# SET TASK
Extract every one of the following lines and reproduce each exactly as it appears, with no changes.

# Target pointing data
[Start]

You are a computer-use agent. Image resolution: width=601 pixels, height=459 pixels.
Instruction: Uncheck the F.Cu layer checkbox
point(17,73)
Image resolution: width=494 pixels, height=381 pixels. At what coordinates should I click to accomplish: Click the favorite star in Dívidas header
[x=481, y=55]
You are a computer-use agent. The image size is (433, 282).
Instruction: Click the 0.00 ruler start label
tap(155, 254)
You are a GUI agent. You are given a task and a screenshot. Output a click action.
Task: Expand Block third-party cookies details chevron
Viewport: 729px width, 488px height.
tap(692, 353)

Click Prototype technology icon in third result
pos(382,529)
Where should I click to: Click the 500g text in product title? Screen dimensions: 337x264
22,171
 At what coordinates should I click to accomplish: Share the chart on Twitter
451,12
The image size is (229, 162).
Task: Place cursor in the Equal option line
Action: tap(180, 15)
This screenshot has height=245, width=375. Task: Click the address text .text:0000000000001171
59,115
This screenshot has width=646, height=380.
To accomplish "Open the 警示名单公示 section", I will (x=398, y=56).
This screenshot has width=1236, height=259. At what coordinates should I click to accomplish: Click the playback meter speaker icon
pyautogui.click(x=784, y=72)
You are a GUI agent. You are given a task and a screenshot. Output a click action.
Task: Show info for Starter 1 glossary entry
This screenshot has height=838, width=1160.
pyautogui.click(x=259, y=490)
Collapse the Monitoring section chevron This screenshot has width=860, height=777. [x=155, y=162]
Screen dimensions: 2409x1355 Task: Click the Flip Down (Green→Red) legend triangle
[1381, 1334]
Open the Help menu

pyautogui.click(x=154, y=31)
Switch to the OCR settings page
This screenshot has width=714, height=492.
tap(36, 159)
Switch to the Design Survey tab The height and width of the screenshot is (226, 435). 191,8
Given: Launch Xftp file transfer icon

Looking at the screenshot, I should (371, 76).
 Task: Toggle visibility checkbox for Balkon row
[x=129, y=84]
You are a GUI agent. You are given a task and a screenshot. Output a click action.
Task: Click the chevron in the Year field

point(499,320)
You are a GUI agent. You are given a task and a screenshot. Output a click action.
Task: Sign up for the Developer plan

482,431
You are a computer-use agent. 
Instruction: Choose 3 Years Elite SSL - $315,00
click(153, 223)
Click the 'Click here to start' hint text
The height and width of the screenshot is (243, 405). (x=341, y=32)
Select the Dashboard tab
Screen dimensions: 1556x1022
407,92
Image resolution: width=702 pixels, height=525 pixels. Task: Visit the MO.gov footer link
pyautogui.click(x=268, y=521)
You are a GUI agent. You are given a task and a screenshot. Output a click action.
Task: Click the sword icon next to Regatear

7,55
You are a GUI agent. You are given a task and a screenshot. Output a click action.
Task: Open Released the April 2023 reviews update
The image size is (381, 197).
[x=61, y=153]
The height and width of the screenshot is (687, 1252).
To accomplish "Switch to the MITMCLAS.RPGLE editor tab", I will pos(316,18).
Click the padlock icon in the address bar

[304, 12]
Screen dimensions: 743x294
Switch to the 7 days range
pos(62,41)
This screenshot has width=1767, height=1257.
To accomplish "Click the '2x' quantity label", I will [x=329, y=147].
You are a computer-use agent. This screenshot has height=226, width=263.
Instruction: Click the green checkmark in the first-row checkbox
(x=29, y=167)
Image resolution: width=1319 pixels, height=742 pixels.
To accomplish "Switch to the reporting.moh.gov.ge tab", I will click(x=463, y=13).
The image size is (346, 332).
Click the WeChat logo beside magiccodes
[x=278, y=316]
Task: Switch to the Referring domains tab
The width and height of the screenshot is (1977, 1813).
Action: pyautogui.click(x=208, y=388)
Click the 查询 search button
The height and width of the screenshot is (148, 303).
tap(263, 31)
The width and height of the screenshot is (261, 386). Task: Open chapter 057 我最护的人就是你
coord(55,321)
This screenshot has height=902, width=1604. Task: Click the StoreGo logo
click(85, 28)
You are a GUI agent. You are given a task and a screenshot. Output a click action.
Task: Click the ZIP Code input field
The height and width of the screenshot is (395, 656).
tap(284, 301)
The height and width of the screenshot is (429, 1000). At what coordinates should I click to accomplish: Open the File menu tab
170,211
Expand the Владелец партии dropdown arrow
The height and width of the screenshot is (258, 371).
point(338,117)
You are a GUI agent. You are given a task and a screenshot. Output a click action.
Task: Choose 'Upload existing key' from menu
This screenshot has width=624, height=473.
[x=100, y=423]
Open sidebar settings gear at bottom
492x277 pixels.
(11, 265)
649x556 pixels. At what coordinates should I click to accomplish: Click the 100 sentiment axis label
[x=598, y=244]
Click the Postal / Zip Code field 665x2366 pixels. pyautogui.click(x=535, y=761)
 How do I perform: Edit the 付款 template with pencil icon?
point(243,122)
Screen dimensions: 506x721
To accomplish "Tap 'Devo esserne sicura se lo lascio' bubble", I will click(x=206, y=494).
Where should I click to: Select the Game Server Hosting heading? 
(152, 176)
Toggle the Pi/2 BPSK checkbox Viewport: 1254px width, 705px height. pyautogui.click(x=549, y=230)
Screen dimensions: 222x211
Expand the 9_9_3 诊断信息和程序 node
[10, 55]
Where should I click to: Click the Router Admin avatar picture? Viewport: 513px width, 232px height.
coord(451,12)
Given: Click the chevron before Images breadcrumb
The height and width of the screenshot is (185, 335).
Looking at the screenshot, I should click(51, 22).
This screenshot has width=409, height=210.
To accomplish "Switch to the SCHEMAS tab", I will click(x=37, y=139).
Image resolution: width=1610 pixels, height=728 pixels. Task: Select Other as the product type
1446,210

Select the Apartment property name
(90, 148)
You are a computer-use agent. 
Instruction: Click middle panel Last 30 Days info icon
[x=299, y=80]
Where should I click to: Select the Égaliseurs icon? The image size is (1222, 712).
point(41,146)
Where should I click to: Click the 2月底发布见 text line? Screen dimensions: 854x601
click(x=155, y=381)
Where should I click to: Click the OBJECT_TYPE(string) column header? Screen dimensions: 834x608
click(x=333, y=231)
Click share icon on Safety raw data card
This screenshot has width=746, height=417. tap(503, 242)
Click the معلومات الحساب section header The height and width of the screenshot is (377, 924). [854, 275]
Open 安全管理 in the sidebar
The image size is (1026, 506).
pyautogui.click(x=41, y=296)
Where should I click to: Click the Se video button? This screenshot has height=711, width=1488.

[End]

# RESULT FOR THIS TASK
You are a computer-use agent. Image resolution: width=601 pixels, height=459 pixels.
Instruction: Uncheck the F.Cu layer checkbox
point(17,73)
Image resolution: width=494 pixels, height=381 pixels. At what coordinates should I click to accomplish: Click the favorite star in Dívidas header
[x=481, y=55]
You are a computer-use agent. The image size is (433, 282).
Instruction: Click the 0.00 ruler start label
tap(155, 254)
You are a GUI agent. You are given a task and a screenshot. Output a click action.
Task: Expand Block third-party cookies details chevron
Viewport: 729px width, 488px height.
tap(692, 353)

Click Prototype technology icon in third result
pos(382,529)
Where should I click to: Click the 500g text in product title? Screen dimensions: 337x264
22,171
 At what coordinates should I click to accomplish: Share the chart on Twitter
451,12
The image size is (229, 162).
Task: Place cursor in the Equal option line
Action: tap(180, 15)
This screenshot has height=245, width=375. Task: Click the address text .text:0000000000001171
59,115
This screenshot has width=646, height=380.
To accomplish "Open the 警示名单公示 section", I will (x=398, y=56).
This screenshot has width=1236, height=259. At what coordinates should I click to accomplish: Click the playback meter speaker icon
pyautogui.click(x=784, y=72)
You are a GUI agent. You are given a task and a screenshot. Output a click action.
Task: Show info for Starter 1 glossary entry
This screenshot has height=838, width=1160.
pyautogui.click(x=259, y=490)
Collapse the Monitoring section chevron This screenshot has width=860, height=777. [x=155, y=162]
Screen dimensions: 2409x1355 Task: Click the Flip Down (Green→Red) legend triangle
[1381, 1334]
Open the Help menu

pyautogui.click(x=154, y=31)
Switch to the OCR settings page
This screenshot has width=714, height=492.
tap(36, 159)
Switch to the Design Survey tab The height and width of the screenshot is (226, 435). 191,8
Given: Launch Xftp file transfer icon

Looking at the screenshot, I should (371, 76).
 Task: Toggle visibility checkbox for Balkon row
[x=129, y=84]
You are a GUI agent. You are given a task and a screenshot. Output a click action.
Task: Click the chevron in the Year field

point(499,320)
You are a GUI agent. You are given a task and a screenshot. Output a click action.
Task: Sign up for the Developer plan

482,431
You are a computer-use agent. 
Instruction: Choose 3 Years Elite SSL - $315,00
click(153, 223)
Click the 'Click here to start' hint text
The height and width of the screenshot is (243, 405). (x=341, y=32)
Select the Dashboard tab
Screen dimensions: 1556x1022
407,92
Image resolution: width=702 pixels, height=525 pixels. Task: Visit the MO.gov footer link
pyautogui.click(x=268, y=521)
You are a GUI agent. You are given a task and a screenshot. Output a click action.
Task: Click the sword icon next to Regatear

7,55
You are a GUI agent. You are given a task and a screenshot. Output a click action.
Task: Open Released the April 2023 reviews update
The image size is (381, 197).
[x=61, y=153]
The height and width of the screenshot is (687, 1252).
To accomplish "Switch to the MITMCLAS.RPGLE editor tab", I will pos(316,18).
Click the padlock icon in the address bar

[304, 12]
Screen dimensions: 743x294
Switch to the 7 days range
pos(62,41)
This screenshot has width=1767, height=1257.
To accomplish "Click the '2x' quantity label", I will [x=329, y=147].
You are a computer-use agent. This screenshot has height=226, width=263.
Instruction: Click the green checkmark in the first-row checkbox
(x=29, y=167)
Image resolution: width=1319 pixels, height=742 pixels.
To accomplish "Switch to the reporting.moh.gov.ge tab", I will click(x=463, y=13).
The image size is (346, 332).
Click the WeChat logo beside magiccodes
[x=278, y=316]
Task: Switch to the Referring domains tab
The width and height of the screenshot is (1977, 1813).
Action: pyautogui.click(x=208, y=388)
Click the 查询 search button
The height and width of the screenshot is (148, 303).
tap(263, 31)
The width and height of the screenshot is (261, 386). Task: Open chapter 057 我最护的人就是你
coord(55,321)
This screenshot has height=902, width=1604. Task: Click the StoreGo logo
click(85, 28)
You are a GUI agent. You are given a task and a screenshot. Output a click action.
Task: Click the ZIP Code input field
The height and width of the screenshot is (395, 656).
tap(284, 301)
The height and width of the screenshot is (429, 1000). At what coordinates should I click to accomplish: Open the File menu tab
170,211
Expand the Владелец партии dropdown arrow
The height and width of the screenshot is (258, 371).
point(338,117)
You are a GUI agent. You are given a task and a screenshot. Output a click action.
Task: Choose 'Upload existing key' from menu
This screenshot has width=624, height=473.
[x=100, y=423]
Open sidebar settings gear at bottom
492x277 pixels.
(11, 265)
649x556 pixels. At what coordinates should I click to accomplish: Click the 100 sentiment axis label
[x=598, y=244]
Click the Postal / Zip Code field 665x2366 pixels. pyautogui.click(x=535, y=761)
 How do I perform: Edit the 付款 template with pencil icon?
point(243,122)
Screen dimensions: 506x721
To accomplish "Tap 'Devo esserne sicura se lo lascio' bubble", I will click(x=206, y=494).
Where should I click to: Select the Game Server Hosting heading? 
(152, 176)
Toggle the Pi/2 BPSK checkbox Viewport: 1254px width, 705px height. pyautogui.click(x=549, y=230)
Screen dimensions: 222x211
Expand the 9_9_3 诊断信息和程序 node
[10, 55]
Where should I click to: Click the Router Admin avatar picture? Viewport: 513px width, 232px height.
coord(451,12)
Given: Click the chevron before Images breadcrumb
The height and width of the screenshot is (185, 335).
Looking at the screenshot, I should click(51, 22).
This screenshot has width=409, height=210.
To accomplish "Switch to the SCHEMAS tab", I will click(x=37, y=139).
Image resolution: width=1610 pixels, height=728 pixels. Task: Select Other as the product type
1446,210

Select the Apartment property name
(90, 148)
You are a computer-use agent. 
Instruction: Click middle panel Last 30 Days info icon
[x=299, y=80]
Where should I click to: Select the Égaliseurs icon? The image size is (1222, 712).
point(41,146)
Where should I click to: Click the 2月底发布见 text line? Screen dimensions: 854x601
click(x=155, y=381)
Where should I click to: Click the OBJECT_TYPE(string) column header? Screen dimensions: 834x608
click(x=333, y=231)
Click share icon on Safety raw data card
This screenshot has width=746, height=417. tap(503, 242)
Click the معلومات الحساب section header The height and width of the screenshot is (377, 924). [854, 275]
Open 安全管理 in the sidebar
The image size is (1026, 506).
pyautogui.click(x=41, y=296)
Where should I click to: Click the Se video button? This screenshot has height=711, width=1488.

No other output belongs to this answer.